Local development against a seeded test database. Nightly-refreshed sanitized snapshots of production with PII stripped. CI integration tests against ephemeral databases built from fixtures. Single-operator setups where the agent’s permissions are explicitly the operator’s. In all four, the cost of a mistake is bounded, and the loop of asking any question and throwing the answer away is the point of the environment. Patterns that prove useful in dev or snapshots get promoted to operations on the prod API; the rest stay in dev.

The dividing line is who pays the cost of a mistake. If it’s the same person running the agent, MCP-direct is fine. If it’s a customer whose contact list just got absorbed into a model provider’s training-eligible context buffer, MCP through the API. A two-engineer team with one agent and one use case can defer the API, but they’ll feel the cost the first time a second agent shows up or the first time a privacy review asks where customer data has been read from.

If MCP-direct, harden the database side

When the team picks MCP-direct in prod anyway, the database layer has knobs worth turning on. None substitute for an API. All are cheap.

A dedicated database user for the MCP connection. Not the analytics role, not an existing service account, not anything with grants accumulated over years. The agent’s user gets its own grants and an audit-log identity that names a single purpose.

Per-schema and per-table grants. PostgreSQL’s REVOKE ALL ON SCHEMA ... FROM PUBLIC is the underused default. The agent’s role gets read on a small set of schemas (often a dedicated analytics schema of shaped views), with explicit denies on schemas holding credentials, secrets, audit logs, and the system catalog.

Column-level masking via views or row-level security. A view over users that hashes email and omits password_hash, api_token, and phone closes most PII exfiltration in five minutes. RLS policies on tenant-scoped tables enforce a single-tenant read by default.

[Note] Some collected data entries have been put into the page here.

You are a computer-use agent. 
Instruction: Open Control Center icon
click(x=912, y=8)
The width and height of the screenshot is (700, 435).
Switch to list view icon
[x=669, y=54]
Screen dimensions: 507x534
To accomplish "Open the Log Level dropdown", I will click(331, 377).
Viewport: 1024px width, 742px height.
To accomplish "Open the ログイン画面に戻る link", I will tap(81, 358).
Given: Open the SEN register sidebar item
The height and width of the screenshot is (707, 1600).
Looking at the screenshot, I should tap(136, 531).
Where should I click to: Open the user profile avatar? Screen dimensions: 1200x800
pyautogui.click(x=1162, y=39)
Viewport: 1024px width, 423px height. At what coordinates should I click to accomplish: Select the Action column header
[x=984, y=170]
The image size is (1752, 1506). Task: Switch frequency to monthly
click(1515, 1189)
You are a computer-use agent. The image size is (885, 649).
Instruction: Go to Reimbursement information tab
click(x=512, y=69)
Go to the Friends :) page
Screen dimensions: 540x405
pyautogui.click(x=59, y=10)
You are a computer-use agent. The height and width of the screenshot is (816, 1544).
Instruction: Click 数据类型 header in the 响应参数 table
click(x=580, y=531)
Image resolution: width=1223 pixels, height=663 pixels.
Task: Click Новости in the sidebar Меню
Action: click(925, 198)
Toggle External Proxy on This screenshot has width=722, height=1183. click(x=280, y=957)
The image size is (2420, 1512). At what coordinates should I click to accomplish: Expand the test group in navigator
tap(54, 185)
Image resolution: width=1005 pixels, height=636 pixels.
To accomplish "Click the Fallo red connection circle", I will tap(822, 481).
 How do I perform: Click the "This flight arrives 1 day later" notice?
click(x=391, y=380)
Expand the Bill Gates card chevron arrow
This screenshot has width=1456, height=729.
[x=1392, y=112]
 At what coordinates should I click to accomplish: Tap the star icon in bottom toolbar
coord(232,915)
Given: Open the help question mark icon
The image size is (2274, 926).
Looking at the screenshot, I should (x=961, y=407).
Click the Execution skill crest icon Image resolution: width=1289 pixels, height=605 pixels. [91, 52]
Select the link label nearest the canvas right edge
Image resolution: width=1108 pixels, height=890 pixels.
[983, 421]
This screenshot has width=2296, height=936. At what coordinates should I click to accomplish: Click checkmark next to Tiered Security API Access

Aggressive statement timeouts and connection caps. statement_timeout and idle_in_transaction_session_timeout set per role at five or ten seconds kill runaway aggregations before they touch replica CPU. Connection caps via PgBouncer prevent the agent from monopolizing the pool during a retry storm.

The bigger picture

The pattern is the one every public-facing system already settled into a decade ago: you don’t expose the database to the internet, you put an API in front. The agent is a new principal that deserves the same treatment. MCP is the transport, the way HTTP is the transport for your frontend. Transports don’t make policy. Pointing MCP at a database makes the database the endpoint, and the database has no concept of an agent identity, a prompt, or a column-level mask for a non-human caller.

Building the agent API is the ideal case of an internal tool an AI agent can write quickly: greenfield code, one team owning the contract, low blast radius, replaceable v1, sandbox available for the first cut. A day or two with a coding agent rather than the quarter-long platform initiative it would have been in 2022. It’s testable, observable, and the thing that lets you point MCP at production without filing a privacy incident the following Tuesday.